トルコ家電メーカーとの合弁へ海外家電事業を移管、日立GLSは何を目指すのか

日立グローバルライフソリューションズ(以下、日立GLS)が、トルコの家電大手アルチェリクと合弁会社を設立し、自社の海外白物家電事業をこの新合弁会社に移管すると、2020年12月16日に発表した。

谷口社長は一例として「国土面積が小さく、都市化により狭い住宅が多いシンガポールの調理家電は、キッチンの流しの下に収納できることが重視される。一方タイは、シンガポールに近い国であるが、大きくてきらびやかな家電が好まれる」と解説。

アルチェリクの相互流通でLumadaはどうなるのか
ところで、今回の合弁会社設立発表において、メディアや投資家などから多くの関心を集めたのが、日立グループの「Lumada(ルマーダ)」の存在だ。Lumadaとは、日立グループの先進的なデジタル技術を活用したソリューション・サービス・テクノロジーの総称。

現在は主にBtoBの現場で機械の故障予兆診断などに活用されているが、今後は家電などの家庭用IoT機器での活躍が期待されている。現在は、日立GLSのIoT冷蔵庫と食品メーカーとの協創が進行中だという。冷蔵庫が庫内の冷凍食品の在庫を検知し、在庫が一定以下になると食材の発注を提案する仕組みだ。

今回のアルチェリクとのアライアンスによって、このようなLumadaソリューションがグローバル化する可能性はあるのだろうか?

これに対して、谷口社長は「大いにあり得る」と回答した。アルチェリクの家電はマスプロダクトをメインにしているものの、今後の白物家電はWi-Fiへのコネクト率が加速度的に上昇すると予測されており、アルチェリクの家電でもLumadaを活用することは検討しているという。
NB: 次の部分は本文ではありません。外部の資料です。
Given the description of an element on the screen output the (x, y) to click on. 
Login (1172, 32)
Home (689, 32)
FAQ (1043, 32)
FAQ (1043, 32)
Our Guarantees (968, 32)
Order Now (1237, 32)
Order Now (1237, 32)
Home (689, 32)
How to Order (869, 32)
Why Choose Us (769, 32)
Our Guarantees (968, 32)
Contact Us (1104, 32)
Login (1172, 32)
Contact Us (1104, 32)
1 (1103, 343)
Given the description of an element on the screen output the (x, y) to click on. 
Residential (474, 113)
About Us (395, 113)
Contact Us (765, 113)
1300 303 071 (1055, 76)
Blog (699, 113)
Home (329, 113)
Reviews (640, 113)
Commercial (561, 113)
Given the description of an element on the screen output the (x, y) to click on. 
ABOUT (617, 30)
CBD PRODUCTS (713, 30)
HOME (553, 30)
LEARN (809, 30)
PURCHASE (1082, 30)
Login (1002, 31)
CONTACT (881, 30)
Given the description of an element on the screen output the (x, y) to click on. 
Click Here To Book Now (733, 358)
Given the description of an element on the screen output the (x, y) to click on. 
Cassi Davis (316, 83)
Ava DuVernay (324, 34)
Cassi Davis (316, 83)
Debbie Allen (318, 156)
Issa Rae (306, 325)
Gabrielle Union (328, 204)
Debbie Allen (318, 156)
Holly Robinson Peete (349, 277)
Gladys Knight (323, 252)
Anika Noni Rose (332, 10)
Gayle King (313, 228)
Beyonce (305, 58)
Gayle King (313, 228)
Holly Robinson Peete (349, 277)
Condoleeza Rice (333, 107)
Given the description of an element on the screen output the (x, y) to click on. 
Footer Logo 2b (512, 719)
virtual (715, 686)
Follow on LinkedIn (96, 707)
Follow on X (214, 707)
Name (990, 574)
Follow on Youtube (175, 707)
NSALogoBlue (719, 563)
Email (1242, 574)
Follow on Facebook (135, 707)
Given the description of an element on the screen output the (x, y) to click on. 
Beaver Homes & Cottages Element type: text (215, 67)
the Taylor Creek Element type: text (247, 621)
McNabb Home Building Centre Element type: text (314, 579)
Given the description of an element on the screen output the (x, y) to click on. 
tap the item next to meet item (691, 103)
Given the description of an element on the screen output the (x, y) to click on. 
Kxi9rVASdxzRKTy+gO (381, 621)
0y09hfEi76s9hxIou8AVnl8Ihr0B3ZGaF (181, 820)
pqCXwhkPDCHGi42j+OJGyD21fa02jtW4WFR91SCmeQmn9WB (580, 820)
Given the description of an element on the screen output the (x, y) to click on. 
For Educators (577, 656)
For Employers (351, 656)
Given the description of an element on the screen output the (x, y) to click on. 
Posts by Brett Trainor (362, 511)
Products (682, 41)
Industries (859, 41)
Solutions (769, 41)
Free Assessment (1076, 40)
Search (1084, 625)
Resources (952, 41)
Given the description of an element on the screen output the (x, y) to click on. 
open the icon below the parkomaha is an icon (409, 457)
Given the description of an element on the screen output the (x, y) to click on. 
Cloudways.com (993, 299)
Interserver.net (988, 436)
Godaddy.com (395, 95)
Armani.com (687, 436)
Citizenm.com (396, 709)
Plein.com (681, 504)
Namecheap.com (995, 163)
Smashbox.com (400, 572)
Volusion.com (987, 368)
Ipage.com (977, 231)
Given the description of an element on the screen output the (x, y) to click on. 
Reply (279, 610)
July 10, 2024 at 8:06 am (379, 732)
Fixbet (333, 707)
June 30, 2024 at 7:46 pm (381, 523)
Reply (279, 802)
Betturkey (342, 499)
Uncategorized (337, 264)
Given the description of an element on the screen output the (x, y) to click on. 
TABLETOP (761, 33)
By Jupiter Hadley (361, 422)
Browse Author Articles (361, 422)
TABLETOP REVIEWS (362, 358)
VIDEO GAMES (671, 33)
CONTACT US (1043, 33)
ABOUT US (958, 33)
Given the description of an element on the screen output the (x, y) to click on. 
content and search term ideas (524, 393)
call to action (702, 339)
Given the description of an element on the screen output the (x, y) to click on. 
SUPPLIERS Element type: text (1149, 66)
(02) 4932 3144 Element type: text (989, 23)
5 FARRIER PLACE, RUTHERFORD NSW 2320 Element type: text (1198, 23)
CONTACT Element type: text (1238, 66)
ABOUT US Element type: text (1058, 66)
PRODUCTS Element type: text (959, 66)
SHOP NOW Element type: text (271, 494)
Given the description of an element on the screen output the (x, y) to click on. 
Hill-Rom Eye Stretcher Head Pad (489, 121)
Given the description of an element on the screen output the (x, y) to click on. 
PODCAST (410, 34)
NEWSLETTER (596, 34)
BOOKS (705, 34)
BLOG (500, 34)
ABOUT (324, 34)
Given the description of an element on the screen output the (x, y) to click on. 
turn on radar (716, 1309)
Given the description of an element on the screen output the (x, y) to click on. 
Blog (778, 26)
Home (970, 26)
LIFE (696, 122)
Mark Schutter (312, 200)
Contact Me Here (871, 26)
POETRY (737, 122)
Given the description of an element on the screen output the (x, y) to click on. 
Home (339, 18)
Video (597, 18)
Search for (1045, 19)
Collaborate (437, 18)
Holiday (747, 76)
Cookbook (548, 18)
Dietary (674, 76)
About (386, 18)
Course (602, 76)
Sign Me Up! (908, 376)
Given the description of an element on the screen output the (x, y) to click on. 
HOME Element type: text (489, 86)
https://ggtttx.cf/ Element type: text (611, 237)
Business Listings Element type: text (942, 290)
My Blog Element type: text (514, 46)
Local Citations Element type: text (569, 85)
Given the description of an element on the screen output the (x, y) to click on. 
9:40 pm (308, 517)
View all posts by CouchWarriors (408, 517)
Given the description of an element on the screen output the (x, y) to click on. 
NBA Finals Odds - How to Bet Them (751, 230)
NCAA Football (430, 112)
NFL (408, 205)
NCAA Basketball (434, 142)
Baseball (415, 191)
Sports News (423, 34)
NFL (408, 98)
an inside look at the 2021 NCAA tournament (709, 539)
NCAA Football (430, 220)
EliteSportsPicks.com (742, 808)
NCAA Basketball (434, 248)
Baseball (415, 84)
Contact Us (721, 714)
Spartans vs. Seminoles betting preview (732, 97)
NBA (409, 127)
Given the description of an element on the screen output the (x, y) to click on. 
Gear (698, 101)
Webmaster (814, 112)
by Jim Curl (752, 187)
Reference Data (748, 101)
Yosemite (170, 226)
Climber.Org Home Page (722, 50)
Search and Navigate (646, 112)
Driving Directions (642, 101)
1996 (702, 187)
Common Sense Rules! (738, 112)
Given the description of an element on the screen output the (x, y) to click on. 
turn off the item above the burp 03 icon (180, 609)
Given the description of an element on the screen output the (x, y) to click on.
そもそも、今回のアライアンスを協議している段階から、アルチェリクに対しLumadaに関する戦略を共有してきたという。そして今後、家電に新しい価値を与えるためには、家電でユーザーの利用動向や周辺環境などのデータを収集し、解析。それを元にユーザーの課題を解決した新機能や新製品を提供することで、ユーザーの生活向上に寄与していくという未来のビジョンを、アルチェリクと合意しているという。

Lumadaを介したデータの相互流通についてもすでに話し合いを開始しており、今回のアライアンスはある意味、Lumadaへの展開を前提にしたものとまで言い切る。

また、谷口社長は「これは自分の空想ではあるのですが」と前置きしながらも、Lumadaを介することで、今後は日立GLSという枠組みを超えてさまざまな社会課題を解決できるのではないかと話した。

例えば、エネルギーの効率的な利用といったスマートホームのような世界は今後広がっていく可能性があり、これは日立GLSという枠を超え、Lumadaを介して日立グループのエネルギーやITの技術などと連携できるかもしれない。さらに、アルチェリクはトルコ最大のコングロマリッドのひとつであるコチグループ内の1社だ。このコチグループには自動車産業や金融サービスなど、さまざまな業態のサービスが混在している。コチグループが持つ多種多様な産業とLumadaをつなげることで、社会全体に効率的にエネルギーを提供する何らかの解決方法が見つかる可能性もある。

「そこまで規模を拡大できれば、今回のアライアンスは社会的に大きな意味をもつことになります」と同氏は続けた。

「日立」にこだわらずオープンな協創で世の中を変える
谷口社長は自社について「日立GLSは、日立グループのなかでも稀有な会社」だと評す。その理由は「家電などを通じて生活者との直接のインタフェースを持つ」ためだという。生活者を理解し、社会や家庭の課題をくみ取り、その課題解決に必要なサービスを提供することが、同社の役割だとした。

従来、企業は単独で問題解決に取り組むことが多かったが、社会が変化し、各企業が得意とする分野を持ち寄ってオープンに協創する流れが生まれている。日立GLSが、GROOVE Xやアルチェリクとの協業を実現したのも同様の流れによる。

谷口社長は最後に「今後もさまざまな得意分野を持つプレイヤーとコラボレーションし、ビジネスや社会の変化のスピードに追従しながら、生活者にこれまで以上の価値を提供していきたい」と、同社の未来の姿を話した。